The relative expansion pressure in different weather varied, with the relative leaf expansion pressure in sunny weather increasing by 6.7% compared to the minimum value in 1 day, while in rainy weather, it only increased by 3%. This means that the value of the leaf expansion pressure changes little under rainy weather. This is partly due to the fact that the transpiration of the leaves is reduced in rainy weather, resulting in small changes in plant water. The curves are shown in Figure 14.
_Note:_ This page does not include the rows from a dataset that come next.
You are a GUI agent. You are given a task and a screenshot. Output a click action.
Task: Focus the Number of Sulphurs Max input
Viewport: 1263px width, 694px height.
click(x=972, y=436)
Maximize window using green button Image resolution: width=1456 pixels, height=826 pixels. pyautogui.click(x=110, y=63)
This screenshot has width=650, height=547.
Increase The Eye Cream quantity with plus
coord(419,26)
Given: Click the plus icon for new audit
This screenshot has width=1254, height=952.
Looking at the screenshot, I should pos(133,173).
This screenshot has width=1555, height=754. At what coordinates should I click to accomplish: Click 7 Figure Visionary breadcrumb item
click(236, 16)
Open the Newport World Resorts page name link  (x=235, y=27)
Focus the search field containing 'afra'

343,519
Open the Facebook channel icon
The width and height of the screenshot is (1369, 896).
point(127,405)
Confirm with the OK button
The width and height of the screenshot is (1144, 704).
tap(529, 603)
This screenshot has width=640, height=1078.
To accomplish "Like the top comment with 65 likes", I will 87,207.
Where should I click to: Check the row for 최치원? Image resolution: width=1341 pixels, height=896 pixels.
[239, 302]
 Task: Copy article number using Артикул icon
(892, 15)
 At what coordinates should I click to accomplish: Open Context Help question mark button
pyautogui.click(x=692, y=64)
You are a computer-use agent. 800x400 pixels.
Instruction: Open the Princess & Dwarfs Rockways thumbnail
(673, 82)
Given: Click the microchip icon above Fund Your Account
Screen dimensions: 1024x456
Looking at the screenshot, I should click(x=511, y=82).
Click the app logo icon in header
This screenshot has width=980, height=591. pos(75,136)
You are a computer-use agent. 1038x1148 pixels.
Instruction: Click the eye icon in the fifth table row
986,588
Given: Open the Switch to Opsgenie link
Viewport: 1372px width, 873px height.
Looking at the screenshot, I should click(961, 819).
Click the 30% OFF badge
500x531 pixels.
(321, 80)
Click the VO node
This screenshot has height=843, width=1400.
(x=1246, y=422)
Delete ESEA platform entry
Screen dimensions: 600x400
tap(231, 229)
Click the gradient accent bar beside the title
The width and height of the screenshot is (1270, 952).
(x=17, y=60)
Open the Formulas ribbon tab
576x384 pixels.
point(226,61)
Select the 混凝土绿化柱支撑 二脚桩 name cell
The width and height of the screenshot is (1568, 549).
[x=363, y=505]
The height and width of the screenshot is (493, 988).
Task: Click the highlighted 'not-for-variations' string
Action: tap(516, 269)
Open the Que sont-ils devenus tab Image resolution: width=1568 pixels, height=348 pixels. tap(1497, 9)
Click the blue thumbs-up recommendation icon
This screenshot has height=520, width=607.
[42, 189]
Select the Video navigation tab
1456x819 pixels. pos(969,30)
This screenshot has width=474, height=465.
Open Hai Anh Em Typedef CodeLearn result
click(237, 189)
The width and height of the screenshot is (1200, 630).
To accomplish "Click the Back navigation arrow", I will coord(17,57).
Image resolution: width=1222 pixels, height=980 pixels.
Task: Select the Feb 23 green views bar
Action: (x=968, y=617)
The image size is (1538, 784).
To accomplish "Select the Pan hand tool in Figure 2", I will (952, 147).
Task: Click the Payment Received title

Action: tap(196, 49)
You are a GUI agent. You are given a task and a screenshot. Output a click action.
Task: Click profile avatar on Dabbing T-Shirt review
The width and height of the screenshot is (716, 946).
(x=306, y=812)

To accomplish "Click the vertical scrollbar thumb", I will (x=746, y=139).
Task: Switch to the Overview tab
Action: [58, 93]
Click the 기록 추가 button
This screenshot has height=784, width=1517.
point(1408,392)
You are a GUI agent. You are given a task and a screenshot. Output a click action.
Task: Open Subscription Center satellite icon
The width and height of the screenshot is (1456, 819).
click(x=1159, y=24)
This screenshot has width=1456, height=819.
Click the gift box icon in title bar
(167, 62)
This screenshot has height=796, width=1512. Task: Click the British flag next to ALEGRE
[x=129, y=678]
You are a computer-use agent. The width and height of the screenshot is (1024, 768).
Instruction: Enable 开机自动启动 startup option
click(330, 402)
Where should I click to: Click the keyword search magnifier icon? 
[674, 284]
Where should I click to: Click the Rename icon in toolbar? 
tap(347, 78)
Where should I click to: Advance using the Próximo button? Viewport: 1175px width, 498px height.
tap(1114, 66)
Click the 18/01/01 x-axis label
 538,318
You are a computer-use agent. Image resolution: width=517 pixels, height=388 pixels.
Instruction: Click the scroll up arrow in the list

As can be seen in Figure 14, whenever irrigation is performed or during periods of cloudy weather with high air humidity, leaf expansion pressure values decrease to varying degrees relative to drought conditions. This indicates that leaf expansion pressure is a good indicator tool for plants under different water conditions and can be used to guide irrigation. However, this first requires collecting a large amount of data to determine the expansion pressure threshold when plants are water-deprived, which is the next step in our research.

4. Discussion

A non-destructive detection sensor for plant leaf expansion pressure based on LPCP technology was designed, which can realize long-term non-destructive online in situ measurement during plant growth and provide an effective technical means for plant leaf expansion pressure monitoring and research. The calibration experiment results of the device show that the designed sensor measurement results, and the true value of the fit coefficient of determination, were higher than 0.99. The static characteristics of the experiment show that the sensor stability is good, and the pressure fluctuation error is within 0.2 kPa. This indicates that the sensor can effectively monitor the changes in leaf expansion pressure and can be used as an effective monitoring tool for plant leaf expansion pressure research. By monitoring the expansion pressure changes in the artificially controlled environment of the indoor Green Rose, and the long-term expansion pressure changes of the outdoor Ficus umbellate, it can be seen that after stopping irrigation, the leaf expansion pressure changes in three curves as the water decreases; after irrigation, the overall value of leaf expansion pressure decreases. The correlation coefficient between leaf expansion pressure and light intensity was 0.817, and the long-term outdoor data showed that the relative leaf expansion pressure changed differently in different weather conditions. The change of expansion pressure in sunny weather was more significant than that in rainy weather. The study of the response of plant leaf expansion pressure to water indicators was expanded from intermittent indicators to continuous parameters. The relationship between multiple factors and leaf expansion pressure will be studied in depth. Based on this study, the quantitative relationship between plant leaf expansion pressure variation and water can be further derived to specify irrigation strategies and achieve precise irrigation.